Dynamic PID Controlfor DroneTrajectory Optimization
MATLAB Sandbox for Hybrid Optimization, PID Control, and GMM Target Fields
A compact technical simulation project for trajectory optimization over GMM-style target landscapes, combining optimization logic with a dynamic PID controller to study drone motion, error, and response in one MATLAB sandbox.
A Sandbox, Not a Platform
Simulation-first
The project is a controlled experiment environment, not a deployable autonomy stack. Its value is in making the optimization-plus-control loop inspectable.
One technical loop
Target field, optimizer, controller, simulated motion, and output plots live in one sandbox so behavior can be studied end to end.
Compact scope
The page should stay tool-sized. It should feel technical and real without pretending this repo is broader than it is.
The Technical Loop the Repo Actually Makes Visible
The useful thing about the project is not UI breadth. It is the closed loop between target landscape, optimizer, controller, motion, and output plots.
Why the Controller Layer Was Worth Isolating
Response tuning mattered
The point of the dynamic PID layer was not only stability. It gave a way to shape how aggressively the simulated drone responded to the optimizer’s intended motion.

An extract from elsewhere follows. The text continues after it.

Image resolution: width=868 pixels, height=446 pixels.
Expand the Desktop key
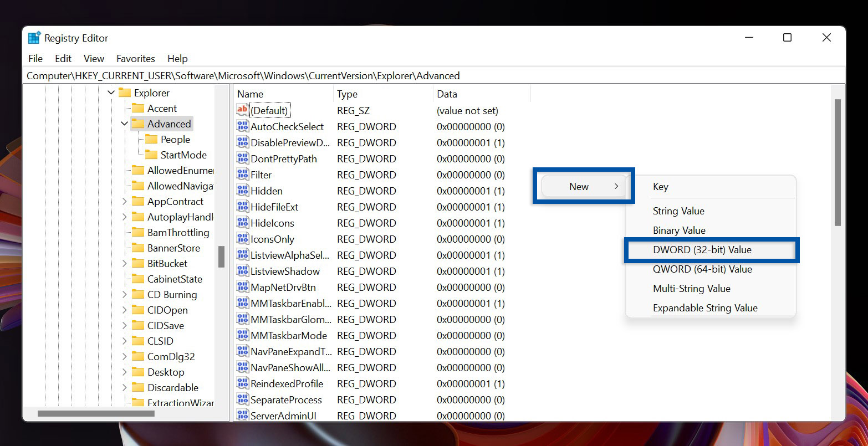click(124, 372)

Optimization needed a controller partner
Optimization logic alone does not say how the simulated vehicle should settle, overshoot, or recover. The PID loop made those behaviors explicit.
Outputs became interpretable
Once trajectory, speed, and error were produced together, the sandbox became a clearer place to compare controller behavior than a loose collection of scripts and plots.
The Outputs That Made the Sandbox Useful
Observe how the simulated path moves across the target landscape under the combined optimizer and controller.
Inspect whether aggressive optimization updates translate into stable or erratic motion commands.
Use error plots to understand settling behavior, transient mismatch, and the practical effect of controller tuning.